Two predominant human glucuronide metabolites of nicotine result from pyridine nitrogen atom conjugation. The present objectives included determination of the kinetics of formation of S(-)-cotinine N1-glucuronide in pooled human liver microsomes and investigation of the UDP-glucuronosyltransferases (UGTs) involved in N-glucuronidation of nicotine isomers and S(-)-cotinine by use of recombinant enzymes (UGT1A1, UGT1A3, UGT1A4, UGT1A6, UGT1A7, UGT1A8, UGT1A9, UGT1A10, UGT2B7, and UGT2B15). Quantification was by radiochemical high-performance liquid chromatography with use of radiolabeled substrates. S(-)-Cotinine N1-glucuronide formation in human liver microsomes was proven by comparing the chromatographic behaviors and electrospray ionization-mass spectral characteristics of the metabolite with a synthetic reference standard. This glucuronide was formed by one-enzyme kinetics with K(m) and V(max) values of 5.4 mM and 696 pmol/min/mg, respectively, and the apparent intrinsic clearance value (V(max/Km)) was 9-fold less than that previously determined for S(-)-nicotine N1-glucuronide (0.13 versus 1.2 microl/min/mg) using the same pooled microsomes. This comparison of values is consistent with the observation that on smoking cigarettes, although the average S(-)-cotinine plasma levels usually far exceed S(-)-nicotine levels, the urinary recovery of S(-)-cotinine N1-glucuronide only averages 3-fold greater than for S(-)-nicotine N1-glucuronide. None of the UGTs examined catalyzed the N-glucuronidation of S(-)-nicotine, R(+)-nicotine, and S(-)-cotinine, including UGT1A3 and UGT1A4, the only isoforms known to catalyze many substrates at a tertiary amine. Also, neither S(-)-nicotine or S(-)-cotinine affected enzyme inhibition of trifluoperazine, a UGT1A4 substrate. It would appear that the same, as yet unexamined, UGT catalyzes the N-glucuronidation of both cotinine and nicotine.
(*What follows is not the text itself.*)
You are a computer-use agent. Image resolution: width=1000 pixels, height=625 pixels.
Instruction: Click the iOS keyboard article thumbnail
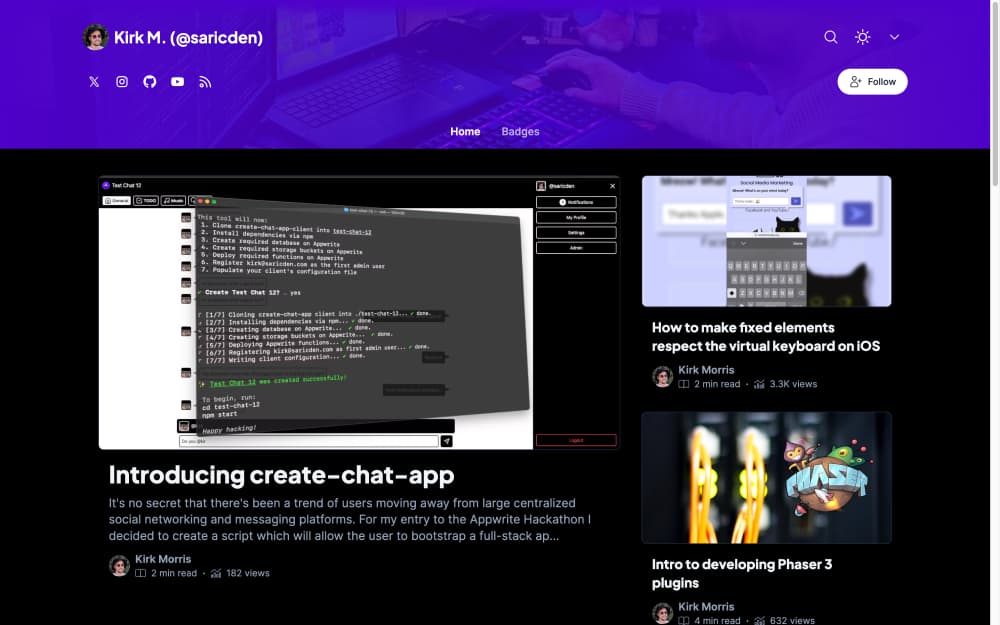tap(766, 241)
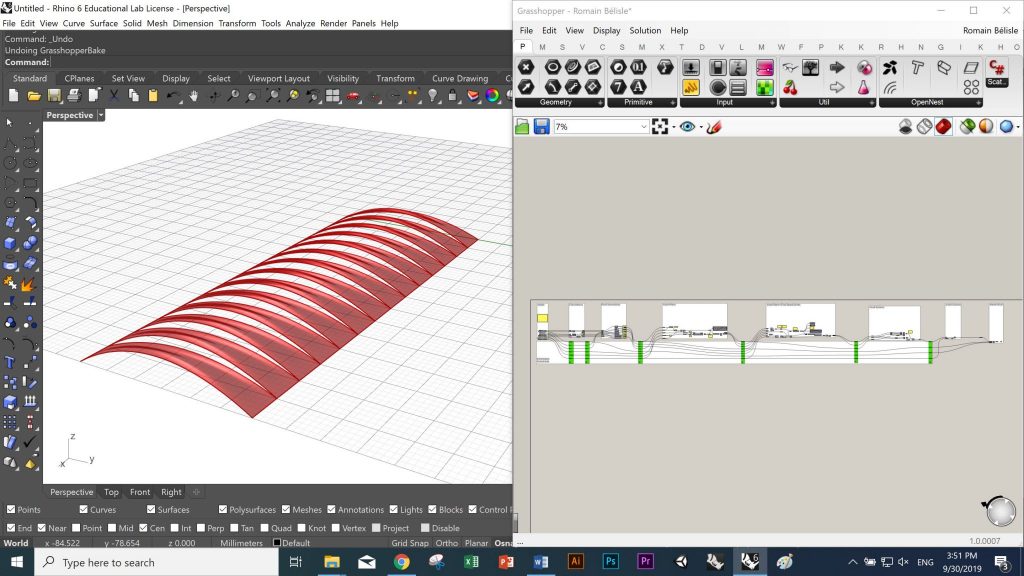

Quaternary ammonium-linked glucuronidation of 1-substituted imidazoles by liver microsomes: interspecies differences and structure-metabolism relationships.

N-Glucuronidation at an aromatic tertiary amine of 5-membered polyaza ring systems was investigated for a model series of eight 1-substituted imidazoles in liver microsomes from five species. The major objectives were to investigate substrate specificities of the series in human microsomes and interspecies variation for the prototype molecule, 1-phenylimidazole. The formed quaternary ammonium-linked metabolites were characterized by positive ion electrospray mass spectrometry. The incubation conditions for the N-glucuronidation of 1-substituted imidazoles were optimized; where for membrane disrupting agents, alamethicin was more effective than the detergents examined. The need to optimize alamethicin concentration was indicated by 4-fold interspecies variation in optimal concentration and by a change in effect from removal of glucuronidation latency to inhibition on increasing concentration. For the four species with quantifiable N-glucuronidation of 1-phenylimidazole, there were 8- and 18-fold variations in the determined apparent K(m) (range, 0.63 to 4.8 mM) and V(max) (range, 0.08 to 1.4 nmol/min/mg of protein) values, respectively. The apparent clearance values (V(max)/K(m)) were in the following order: human congruent with guinea pig congruent with rabbit > rat congruent with dog (no metabolite detected). Monophasic kinetics were observed for the N-glucuronidation of seven substrates by human liver microsomes, which suggests that one enzyme is involved in each metabolic catalysis. No N-glucuronidation was observed for the substrate containing the para-phenyl substituent with the largest electron withdrawing effect, 1-(4-nitrophenyl)imidazole. Linear correlation analyses between apparent microsomal kinetics and substrate physicochemical parameters revealed significant correlations between K(m) and lipophilicity (pi(para) or log P values) and between V(max)/K(m) and both electronic properties (sigma(para) value) and pKa.